The Northern Ireland tax problem
The government is planning to devolve power over the corporation tax rate to the Northern Ireland assembly. This bold and unprecedented move is intended to enable Northern Ireland to compete with the Irish Republic’s headline rate of 12.5%, and follows the agreement that Scotland should set its own rate for income tax. Taken together these measures represent another nail in the coffin of the fiscal union that is at the core of the United Kingdom.
A decision by Stormont to take advantage of its new rate-setting power is not straightforward. Any reduction in the corporation tax take must, under EU State Aid regulations, be offset by a reduction in the province’s block grant from Westminster.
The amount of that grant is currently arrived at using the frequently criticised Barnett Formula which has historically delivered a more favourable per capita settlement to Northern Ireland than even to Scotland (although the Scottish settlement has attracted the most political opprobrium), with England and Wales the losers. If devolution of tax raising powers signals the end of Barnett there will certainly be few English tears shed. The hope for Northern Ireland must be that any reduction in the headline rate will stimulate additional economic activity there and, in line with Laffer Curve theory, that the tax take will rise.
The devolved rate is intended only to apply to corporate profits arising from genuine and substantive economic activity. This is unlike the situation in the rest of Ireland where it has been open season for tax arbitrage by major multinationals for many years, leading to aggressive, albeit perfectly legal, planning structures such as the infamous “Double Irish” employed by Google and others. Although the Republic has been leaned on to close these structures, it is worth remembering that in the case of the Double Irish at least, users will continue to enjoy the benefits for a further 5 years, presumably to avoid a rush for the exit.
Similar rate-setting powers have not so far been offered to Scotland, though given the likely political dynamic after the forthcoming election it can only be a matter of time. Then Wales? And where does that leave England?
The OECD and the European Union have both set their faces against “harmful tax competition” but over many years have failed to square the circle between genuine harmonisation of international tax systems on the one hand and the sacrosanctity of fiscal sovereignty on the other.
With only the powers of persuasion, and in the case of the EU the State Aid provisions, at their disposal these organisations can do little but encourage and cajole members to buy in to their policy objectives – now articulated in the BEPS Action Plan and the output from the Forum on Harmful Tax Practices.
Member states, including the UK, may pay lip service to EU and OECD exhortations; the UK most recently by apparently embracing enthusiastically the principles in the BEPS Action Plan, and introducing the Diverted Profits Tax allegedly as part of that process. In other areas however the race to the bottom continues, whether through favourable headline rates or special reductions to corporation tax.
Returning to the devolution of tax raising powers, given the state of the European economies, where with the exception of the UK any sort of growth is hard to find, Ulster’s success is bound to be at least partly at the expense of its Republic of Ireland neighbour.
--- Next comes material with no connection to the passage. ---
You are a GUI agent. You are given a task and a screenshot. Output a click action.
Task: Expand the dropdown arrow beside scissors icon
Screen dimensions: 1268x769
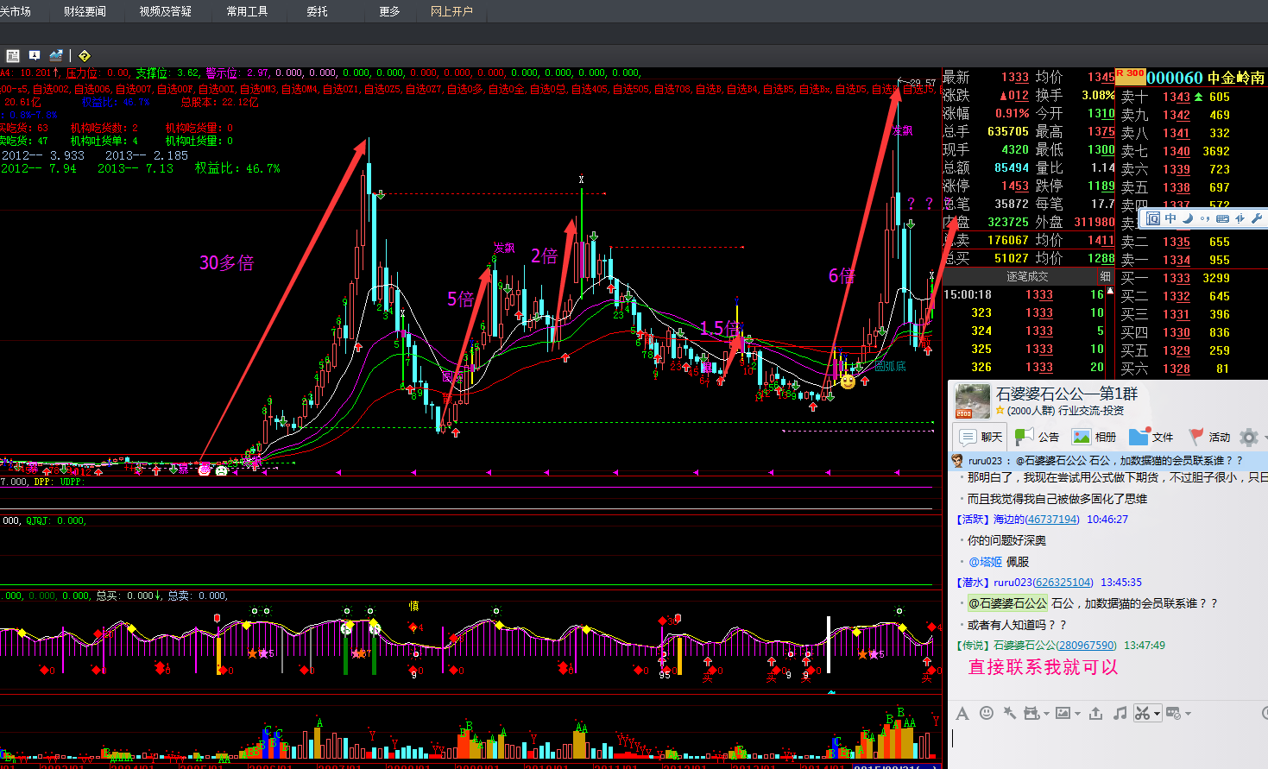1157,714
This might be down to reduced inward investment or capital flight – but with multinationals beginning to question if Dublin is any longer the place to be will reduced corporation tax in the Northern Ireland once more tip the Republic into recession?
Surely if Brussels has any real part to play in this debate it must be in persuading its members that harmonising their tax systems to a much greater degree than at present is to their mutual long term benefit. In the words of the song “Work and pray, live on hay, you’ll get pie in the sky when you die.”